Historic church in New York, United States

Canterbury Presbyterian Church is located along Clinton Street in downtown Cornwall, New York, United States. It is a white stone and brick building in the Federal style, with later additions in a Colonial Revival style consistent with the earlier structure. Since 1996 it has been listed on the National Register of Historic Places.

Services were last held in 2004 as the church merged into Cornwall Presbyterian Church, which had been founded by dissident members of Canterbury. The building has been used by several local nonprofit groups. In 2018 the Church which had been in need of structural repairs was acquired and converted in to a Dance Studio.

==Church and grounds==
The church follows a three-by-four-bay layout with distinctive Federal touches as symmetrical fenestration, fanlights and rectangular gable massing. It is one and a half storeys in height with the dominant bell tower, added later, reaching two stories. Two major additions have been built, both much later but consistent with the original style.

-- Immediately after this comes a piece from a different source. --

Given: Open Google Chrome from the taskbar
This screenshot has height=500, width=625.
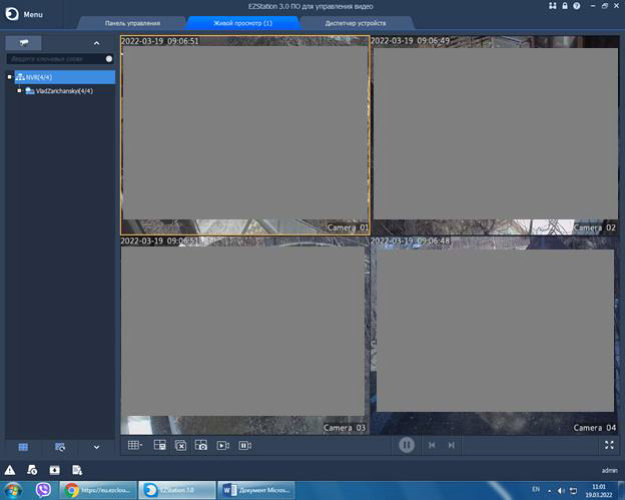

Much of the interior of the church is original. The floor plan has not been significantly altered, and the pews, furnishings, wainscoting and wall finishings are original.

A contributing resource to the listing is the original churchyard to the rear of the property. Fifty gravestones of past congregants have been identified, the earliest dating to the 1830s.

==History==
The first Presbyterian congregation in the Cornwall area first met in 1824 under both the Canterbury name and the First Presbyterian Society in the village of Cornwall. The church was built two years later and then, in 1827, the 17 charter members, referring to themselves in their minutes as a "small and feeble band", formally organized as the First Presbyterian Church in Canterbury.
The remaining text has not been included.